Top of Text section
William Saletan is an American writer for The Bulwark. He previously wrote for Slate from 1996 until 2022.

== Criticism of Donald Trump ==

In 2015, when Donald Trump emerged as a leading candidate for the Republican presidential nomination, Saletan described him as "a mean, angry, vicious person" and a "remorseless expert in manipulating ... bigotry." In March 2016, Saletan called Trump "a clear and present danger" who had "little regard for human rights or the Constitution." In May 2016, Saletan accused Trump of 10 offenses that in his view rendered the candidate unfit for the presidency, including "banning Muslims," "stereotyping Latinos," "practicing group blame against blacks," "inciting violence," "advocating torture," "rationalizing plunder," and "targeting civilians" in proposed military strikes.

During the first presidency of Donald Trump, Saletan wrote additional articles accusing Trump of bigotry, collaboration with Russian president Vladimir Putin, service to other dictators against the United States and fatal mismanagement of the coronavirus pandemic.

==Books==
Saletan is the author of Bearing Right: How Conservatives Won the Abortion War, first published in 2003. The book chronicled political battles over abortion from the 1980s to the 2000s, concentrating on parental notification laws and prohibitions on public financing of abortions. According to the introduction: "The people who hold the balance of power in the abortion debate are those who favor tradition, family, and property. The philosophy that has prevailed—in favor of legal abortion, in favor of parents’ authority over their children's abortions, against the spending of tax money for abortions—is their philosophy. People who believe that teenage girls have a right to abortion without parental consent, or that poor women have a right to abortion at public expense, have largely been defeated. Liberals haven't won the struggle for abortion rights. Conservatives have."

Saletan is also the primary author of Slate's Field Guide to the Candidates 2004, which covered the candidates for the 2004 United States presidential election.
Bottom of Text section
Top of Listed records
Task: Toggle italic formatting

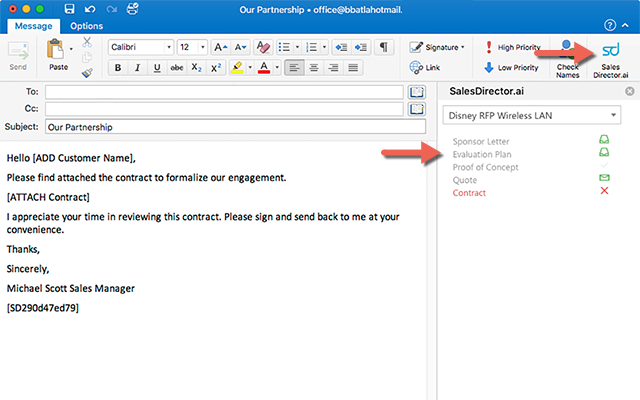Action: pyautogui.click(x=138, y=68)
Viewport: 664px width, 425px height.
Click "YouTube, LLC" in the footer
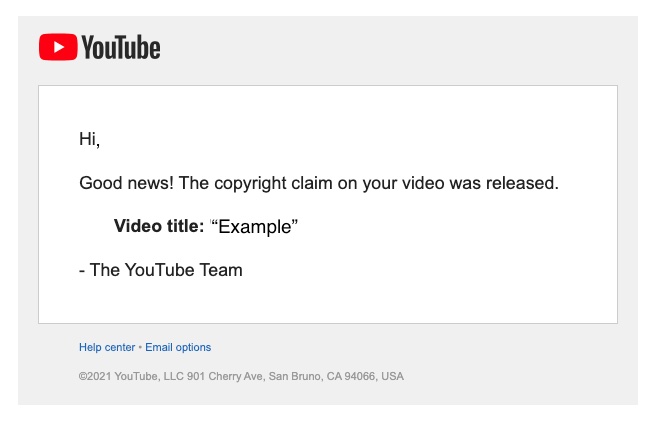[x=149, y=376]
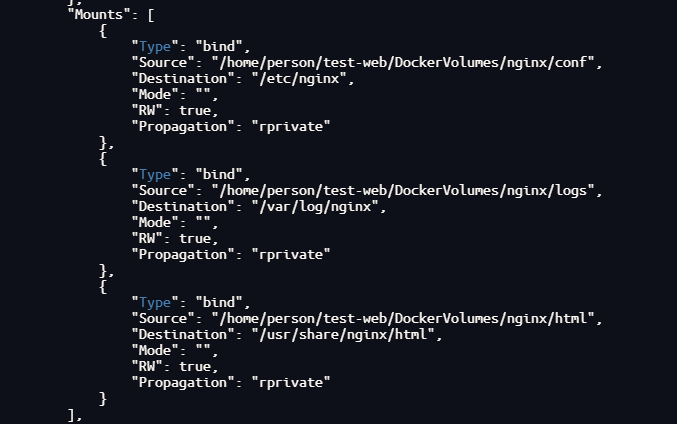677x424 pixels.
Task: Click the "Mounts" key name
Action: tap(99, 15)
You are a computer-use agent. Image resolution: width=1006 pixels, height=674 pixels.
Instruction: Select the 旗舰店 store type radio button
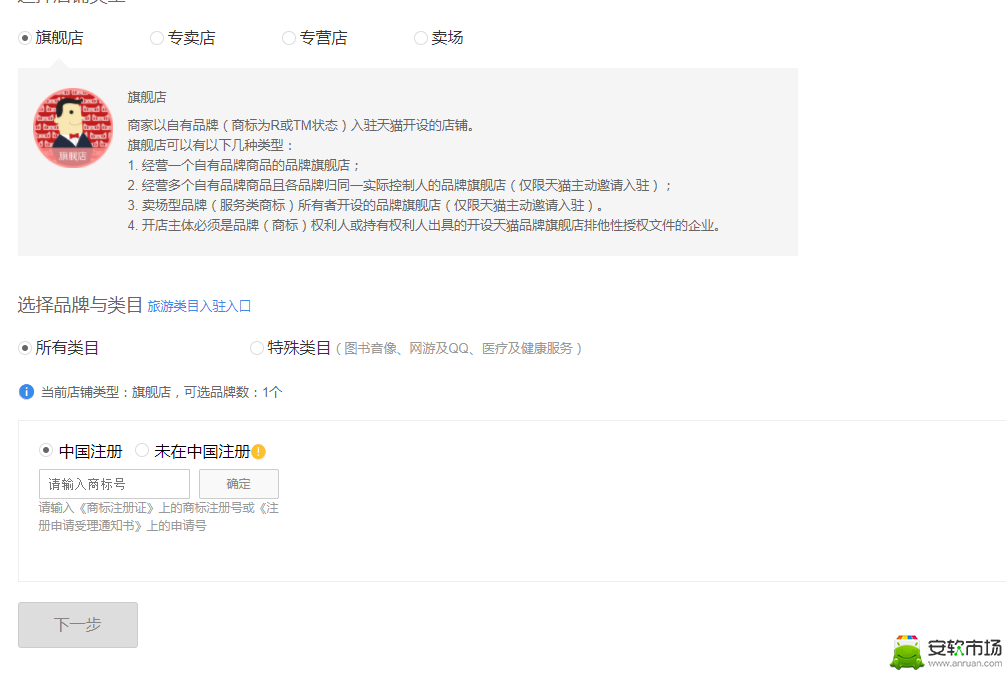pyautogui.click(x=25, y=38)
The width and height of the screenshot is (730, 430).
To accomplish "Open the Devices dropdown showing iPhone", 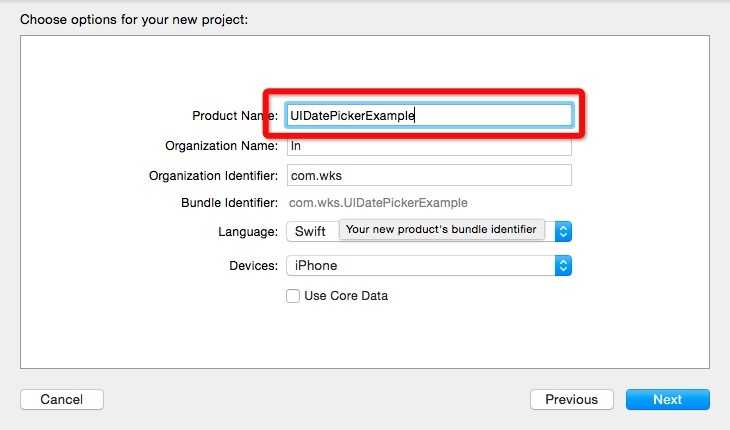I will pyautogui.click(x=429, y=265).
Bottom of Listed records
# Your objective:
Answer these questions from the William Saletan text:
1. For which publication did Saletan write from 1996 until 2022?
2. In March 2016, what phrase did Saletan use to call Trump a danger?
3. In what year was Bearing Right: How Conservatives Won the Abortion War first published?

# Exercise answer:
1. Slate
2. "a clear and present danger"
3. 2003